WRITTEN TASKS:
1. Please reproduce the part of the tribunal decision excerpt starting at "Validity of the" and ending at "application for a TPV.", word for word.
2. List every alternative circumstance set out under paragraph (f) in the tribunal decision excerpt.

--- START OF PROVIDED PASSAGE ---

At hearing the applicant and his representative acknowledged the effect of the court’s decision in CBW20 and agreed that the Tribunal has no power to substantively review the applicant’s claims. They advised that the Department was still processing the 2017 TPV application and they were hopeful it would be further progressed after the Tribunal had made the decision in the current review.
Validity of the SHEV application
Item 1404 of the Regulations sets out the requirements for a valid SHEV application. Relevantly, item 1404(3)(f) prescribes the circumstances that must exist as follows:
(f) Either:
(i) the applicant has not made a valid application for a Temporary Protection (Class XD) visa (a TPV); or
(ii) the applicant has made a valid application for a TPV, and the TPV application has been refused (whether or not it has been finally determined) or withdrawn; or
(iii) a TPV has been granted to the applicant; or
(iv) the application for the Safe Haven Enterprise (Class XE) visa is made at the same time as an application for a TPV.

--- END OF PROVIDED PASSAGE ---
--- START OF SUPPLIED INFORMATION ---

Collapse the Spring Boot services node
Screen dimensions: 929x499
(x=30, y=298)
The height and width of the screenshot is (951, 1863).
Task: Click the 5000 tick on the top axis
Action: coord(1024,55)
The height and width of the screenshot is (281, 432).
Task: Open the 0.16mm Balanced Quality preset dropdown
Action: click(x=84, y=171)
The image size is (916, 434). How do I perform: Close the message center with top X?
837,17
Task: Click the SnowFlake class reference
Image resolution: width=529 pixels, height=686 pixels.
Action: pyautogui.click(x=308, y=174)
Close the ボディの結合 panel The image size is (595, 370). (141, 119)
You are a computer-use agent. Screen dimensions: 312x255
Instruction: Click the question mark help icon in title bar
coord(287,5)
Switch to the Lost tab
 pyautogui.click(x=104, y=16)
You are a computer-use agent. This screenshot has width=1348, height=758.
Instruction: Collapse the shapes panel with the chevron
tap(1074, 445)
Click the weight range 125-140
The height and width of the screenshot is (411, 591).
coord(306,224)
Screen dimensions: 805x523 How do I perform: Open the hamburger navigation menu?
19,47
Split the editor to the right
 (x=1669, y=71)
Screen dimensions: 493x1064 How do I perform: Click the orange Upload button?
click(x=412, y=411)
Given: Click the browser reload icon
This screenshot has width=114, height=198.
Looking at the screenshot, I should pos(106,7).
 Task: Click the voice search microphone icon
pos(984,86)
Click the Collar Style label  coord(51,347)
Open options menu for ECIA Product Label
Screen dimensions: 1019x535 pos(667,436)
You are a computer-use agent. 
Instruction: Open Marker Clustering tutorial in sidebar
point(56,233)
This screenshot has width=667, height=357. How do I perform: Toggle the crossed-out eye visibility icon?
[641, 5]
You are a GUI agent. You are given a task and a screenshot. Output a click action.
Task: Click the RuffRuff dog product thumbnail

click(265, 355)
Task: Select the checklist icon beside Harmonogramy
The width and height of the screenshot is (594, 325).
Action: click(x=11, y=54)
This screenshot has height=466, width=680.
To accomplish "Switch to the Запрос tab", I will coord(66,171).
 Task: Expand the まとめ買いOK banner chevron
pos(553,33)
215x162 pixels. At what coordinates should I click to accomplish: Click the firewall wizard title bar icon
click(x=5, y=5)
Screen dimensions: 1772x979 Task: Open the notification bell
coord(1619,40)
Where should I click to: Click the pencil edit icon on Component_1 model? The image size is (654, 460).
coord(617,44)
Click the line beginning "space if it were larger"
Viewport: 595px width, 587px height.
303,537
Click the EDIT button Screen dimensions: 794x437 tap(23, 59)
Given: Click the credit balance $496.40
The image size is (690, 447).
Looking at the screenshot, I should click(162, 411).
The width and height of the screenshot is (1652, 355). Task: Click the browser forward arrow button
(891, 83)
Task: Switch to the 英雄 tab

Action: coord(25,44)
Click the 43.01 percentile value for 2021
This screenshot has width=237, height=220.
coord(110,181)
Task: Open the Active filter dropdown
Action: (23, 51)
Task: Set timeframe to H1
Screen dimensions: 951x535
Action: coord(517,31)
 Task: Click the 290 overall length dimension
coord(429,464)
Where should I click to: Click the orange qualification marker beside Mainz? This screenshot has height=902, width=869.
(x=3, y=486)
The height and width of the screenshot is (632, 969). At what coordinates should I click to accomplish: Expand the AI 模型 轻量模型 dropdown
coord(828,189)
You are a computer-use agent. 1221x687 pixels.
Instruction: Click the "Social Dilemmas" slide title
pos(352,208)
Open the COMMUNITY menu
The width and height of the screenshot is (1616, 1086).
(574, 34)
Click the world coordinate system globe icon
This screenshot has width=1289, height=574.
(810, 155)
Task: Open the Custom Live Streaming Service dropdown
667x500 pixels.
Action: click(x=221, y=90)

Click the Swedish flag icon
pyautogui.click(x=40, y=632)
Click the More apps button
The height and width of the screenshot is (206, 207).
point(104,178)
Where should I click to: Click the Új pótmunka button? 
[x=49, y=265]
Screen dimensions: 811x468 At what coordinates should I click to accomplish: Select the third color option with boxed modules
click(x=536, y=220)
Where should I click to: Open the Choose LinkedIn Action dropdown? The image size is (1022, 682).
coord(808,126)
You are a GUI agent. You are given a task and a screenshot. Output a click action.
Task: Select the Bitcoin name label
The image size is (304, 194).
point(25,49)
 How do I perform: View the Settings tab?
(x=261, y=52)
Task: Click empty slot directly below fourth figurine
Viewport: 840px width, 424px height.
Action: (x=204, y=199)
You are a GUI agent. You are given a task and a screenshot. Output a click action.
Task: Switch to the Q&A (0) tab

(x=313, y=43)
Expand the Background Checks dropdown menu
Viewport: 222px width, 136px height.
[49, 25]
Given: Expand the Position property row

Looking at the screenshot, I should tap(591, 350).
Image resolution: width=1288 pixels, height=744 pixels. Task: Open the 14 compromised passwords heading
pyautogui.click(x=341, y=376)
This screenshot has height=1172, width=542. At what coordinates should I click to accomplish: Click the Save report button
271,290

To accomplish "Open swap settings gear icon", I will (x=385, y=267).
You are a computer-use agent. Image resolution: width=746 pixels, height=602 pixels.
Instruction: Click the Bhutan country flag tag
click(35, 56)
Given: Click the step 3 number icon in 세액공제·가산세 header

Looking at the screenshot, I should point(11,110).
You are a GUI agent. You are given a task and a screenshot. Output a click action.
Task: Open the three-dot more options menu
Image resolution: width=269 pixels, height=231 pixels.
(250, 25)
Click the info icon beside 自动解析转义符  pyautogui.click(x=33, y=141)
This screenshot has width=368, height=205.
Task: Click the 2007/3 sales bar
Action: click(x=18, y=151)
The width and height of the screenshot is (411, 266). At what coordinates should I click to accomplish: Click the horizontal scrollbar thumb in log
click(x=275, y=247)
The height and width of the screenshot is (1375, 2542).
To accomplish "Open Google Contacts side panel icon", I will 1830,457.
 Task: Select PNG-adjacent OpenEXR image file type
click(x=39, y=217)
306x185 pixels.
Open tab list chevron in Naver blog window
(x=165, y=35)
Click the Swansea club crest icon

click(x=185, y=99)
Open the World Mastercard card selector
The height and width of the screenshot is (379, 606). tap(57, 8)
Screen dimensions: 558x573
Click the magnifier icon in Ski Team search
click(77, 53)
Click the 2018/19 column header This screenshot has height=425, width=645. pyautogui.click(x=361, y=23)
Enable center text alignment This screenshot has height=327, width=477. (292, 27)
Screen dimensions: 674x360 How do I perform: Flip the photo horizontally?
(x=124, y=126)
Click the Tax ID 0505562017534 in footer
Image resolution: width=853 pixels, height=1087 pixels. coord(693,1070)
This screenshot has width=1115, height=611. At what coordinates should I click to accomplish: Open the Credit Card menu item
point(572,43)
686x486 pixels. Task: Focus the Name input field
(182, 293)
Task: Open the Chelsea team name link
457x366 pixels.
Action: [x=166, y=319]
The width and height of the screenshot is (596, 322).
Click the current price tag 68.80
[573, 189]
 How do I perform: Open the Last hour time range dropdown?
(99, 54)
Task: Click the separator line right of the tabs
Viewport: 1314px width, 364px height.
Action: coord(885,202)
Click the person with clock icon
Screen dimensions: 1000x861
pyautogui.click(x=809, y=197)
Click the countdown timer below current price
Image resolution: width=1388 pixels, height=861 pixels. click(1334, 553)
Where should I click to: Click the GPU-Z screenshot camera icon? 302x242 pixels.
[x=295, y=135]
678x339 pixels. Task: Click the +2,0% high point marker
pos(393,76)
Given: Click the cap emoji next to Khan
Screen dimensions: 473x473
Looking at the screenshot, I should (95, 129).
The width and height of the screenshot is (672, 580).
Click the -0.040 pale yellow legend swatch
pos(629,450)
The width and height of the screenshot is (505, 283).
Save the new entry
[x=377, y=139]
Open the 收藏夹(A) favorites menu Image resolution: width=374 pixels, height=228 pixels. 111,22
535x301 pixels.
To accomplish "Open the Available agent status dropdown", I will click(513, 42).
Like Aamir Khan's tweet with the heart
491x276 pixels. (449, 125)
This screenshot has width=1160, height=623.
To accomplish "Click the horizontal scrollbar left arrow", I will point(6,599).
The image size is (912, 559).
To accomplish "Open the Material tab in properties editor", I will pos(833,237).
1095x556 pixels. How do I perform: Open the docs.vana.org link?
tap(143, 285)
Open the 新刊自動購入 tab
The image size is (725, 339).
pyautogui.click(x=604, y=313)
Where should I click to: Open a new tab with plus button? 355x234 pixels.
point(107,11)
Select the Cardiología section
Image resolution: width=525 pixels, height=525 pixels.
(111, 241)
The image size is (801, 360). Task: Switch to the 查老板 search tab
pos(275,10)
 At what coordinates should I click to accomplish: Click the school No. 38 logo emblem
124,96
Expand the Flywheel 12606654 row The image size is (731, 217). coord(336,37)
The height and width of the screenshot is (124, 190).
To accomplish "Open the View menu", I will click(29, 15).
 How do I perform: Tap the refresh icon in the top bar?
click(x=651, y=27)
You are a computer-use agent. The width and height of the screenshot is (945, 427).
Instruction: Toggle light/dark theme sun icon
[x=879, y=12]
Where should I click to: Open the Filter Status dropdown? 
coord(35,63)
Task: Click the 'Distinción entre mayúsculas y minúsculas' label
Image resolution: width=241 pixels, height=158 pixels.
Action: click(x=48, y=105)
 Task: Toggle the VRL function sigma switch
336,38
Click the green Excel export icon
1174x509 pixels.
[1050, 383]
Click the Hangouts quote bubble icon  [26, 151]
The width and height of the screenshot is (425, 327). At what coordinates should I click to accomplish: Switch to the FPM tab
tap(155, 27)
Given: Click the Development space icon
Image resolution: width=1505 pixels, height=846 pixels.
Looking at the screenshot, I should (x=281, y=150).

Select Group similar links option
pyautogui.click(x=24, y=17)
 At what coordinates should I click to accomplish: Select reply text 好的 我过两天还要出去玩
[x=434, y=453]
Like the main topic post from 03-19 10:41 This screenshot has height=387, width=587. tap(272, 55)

--- END OF SUPPLIED INFORMATION ---

FINAL ANSWERS:
1.
Validity of the SHEV application
Item 1404 of the Regulations sets out the requirements for a valid SHEV application. Relevantly, item 1404(3)(f) prescribes the circumstances that must exist as follows:
(f) Either:
(i) the applicant has not made a valid application for a Temporary Protection (Class XD) visa (a TPV); or
(ii) the applicant has made a valid application for a TPV, and the TPV application has been refused (whether or not it has been finally determined) or withdrawn; or
(iii) a TPV has been granted to the applicant; or
(iv) the application for the Safe Haven Enterprise (Class XE) visa is made at the same time as an application for a TPV.

2.
(i) The applicant has not made a valid application for a Temporary Protection (Class XD) visa (a TPV).
(ii) The applicant has made a valid application for a TPV, and the TPV application has been refused (whether or not it has been finally determined) or withdrawn.
(iii) A TPV has been granted to the applicant.
(iv) The application for the Safe Haven Enterprise (Class XE) visa is made at the same time as an application for a TPV.